- Active: 1775-1783
- Allegiance: Connecticut Colony 1774-1776 State of Connecticut 1776-1783
- Branch: Infantry
- Type: Militia (United States)
- Size: Authorized 11 companies
- Part of: Connecticut Militia
- Engagements: Siege of Boston January 1776- February 1776

Commanders
- Notable commanders: Colonel Erastus Wolcott Colonel Nathaniel Terry

= 19th Regiment of Connecticut Militia =

The 19th Connecticut Regiment was a military regiment in the American Revolutionary War.

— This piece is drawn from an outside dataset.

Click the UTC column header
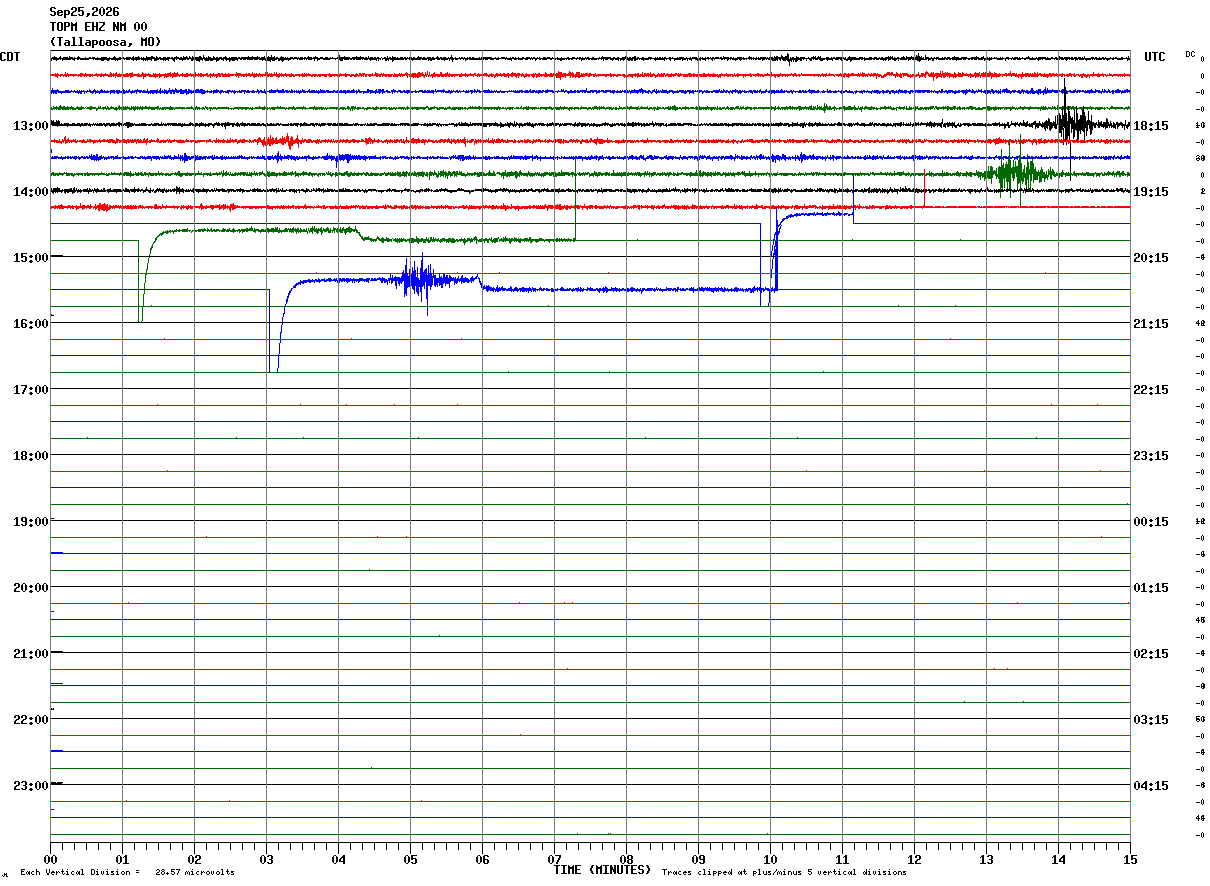Viewport: 1210px width, 886px height. 1155,57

It was formed in 1774 by an act of the Connecticut General Assembly and was authorized 11 companies of volunteers from Enfield, East Windsor, Bolton, and the part of Hartford on the East side of the Connecticut river of Hartford County, Connecticut. The rolls of eight of those companies survive. While General George Washington was reorganizing the Continental Army from December 1775 through February 1776, during the Siege of Boston, Connecticut sent three regiments under Colonels James Wadsworth (10th Connecticut Regiment), Erastus Wolcott (19th Connecticut Regiment), and John Douglass (21st Connecticut Regiment). These regiments reached Boston in late January 1776 and remained for approximately six weeks.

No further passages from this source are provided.